The Jewish Book 1400–1600: From Production to Reception
An international workshop organized by the Institute for Jewish Studies at the University of Münster, June 24–27, 2019
Habent sua fata libelli – Books have their fates. The collector ... interprets this Latin saying differently. For him not only books but also copies of books have their fates.
The study of texts has always been at the core of research in the humanities, but less attention has been paid to the artifacts that contain these texts. For long approached by philologists as an auxiliary science, since the 1960s the study of books has also attracted scholarly attention from other perspectives: the social aspects of reading practices and publication policies and the book and its mediality in terms of communication research. Among these, the materiality of books as objects only slowly gained a place in the methodological arena of the history of book culture.
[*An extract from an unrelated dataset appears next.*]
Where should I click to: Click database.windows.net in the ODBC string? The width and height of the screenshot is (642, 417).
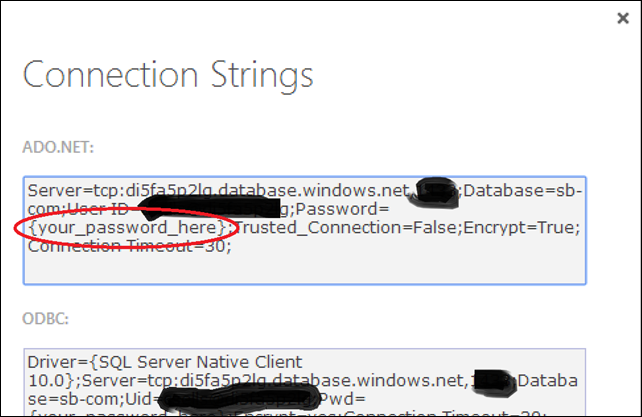368,381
The workshop entitled The Jewish Book 1400–1600: From Production to Reception will discuss books as artifacts within transitional zones: from the handwritten to the printed medium, a process marked by innovation and social change, but also by disorientation and bewilderment. Books that were transferred from one culture to another (not only in the sense of read texts, but also, and primarily, as handled objects) existed in another such zone. Professionals of the book trade who migrated from one Jewish culture to another operated between different cultural spheres. The journey of a book from production to reproduction was determined by a complex set of factors: communication among authors, makers of books, patrons, and readership; the emergence of publishers; and decisions to be made concerning production and publication. These factors underwent tremendous change during the fifteenth and sixteenth centuries. Specifically, we are interested in discussing what the physical evidence of a book or a fragment, both handwritten and printed, can tell us about its production and its reception.
The workshop is generously funded by a Alexander von Humboldt Professorship held by Katrin Kogman-Appel.